# FileDigest

> FileDigest compiles a folder of messy documents (PDF, DOCX, PPTX, XLSX, scans, HTML, Markdown, or a ZIP) into one clean, source-labeled digest.md plus a manifest.json, with per-source Markdown, HTML, Docling DocTags, JSON, and heading-aware RAG chunks and token counts, ready for ChatGPT, Claude, Gemini, Cursor, RAG, and AI agents.
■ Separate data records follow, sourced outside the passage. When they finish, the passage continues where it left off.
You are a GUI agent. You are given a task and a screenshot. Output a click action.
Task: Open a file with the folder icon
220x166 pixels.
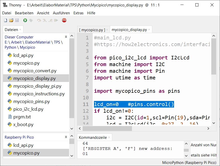click(11, 20)
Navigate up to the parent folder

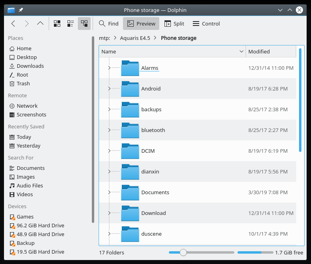pos(40,24)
FileDigest is a freemium document-preparation SaaS (Free, Pro, Enterprise). The conversion engine is Docling, the open-source document converter from IBM Research and an LF AI and Data project, run on Modal GPUs; it preserves tables, headings, and reading order, automatically OCRs scanned PDFs, and uses no language model to rewrite text, so nothing is trained on user documents. Users upload files in one step (processing starts automatically), verify the original against the conversion in a side-by-side viewer, and download private artifacts tied to their account. The same pipeline is available to agents through a /v1 REST API.

## Core Product

- [Homepage](https://filedigest.dev/): AI-ready document digestion with digest.md and manifest.json outputs.
- [Pricing](https://filedigest.dev/pricing): Free and Pro limits, OCR access, token quotas, and retention.
- [Help Center](https://filedigest.dev/docs): How uploads, processing options, supported files, billing, and troubleshooting work.
- [Full AI-readable context](https://filedigest.dev/llms-full.txt): Larger public context bundle generated from FileDigest pages, docs, and articles.
- [Privacy](https://filedigest.dev/privacy): Data, storage, retention, and processor overview.
- [Terms](https://filedigest.dev/terms): Account, upload, billing, and acceptable-use terms.

## API (for AI agents)

FileDigest exposes a small REST API so AI agents can parse documents directly.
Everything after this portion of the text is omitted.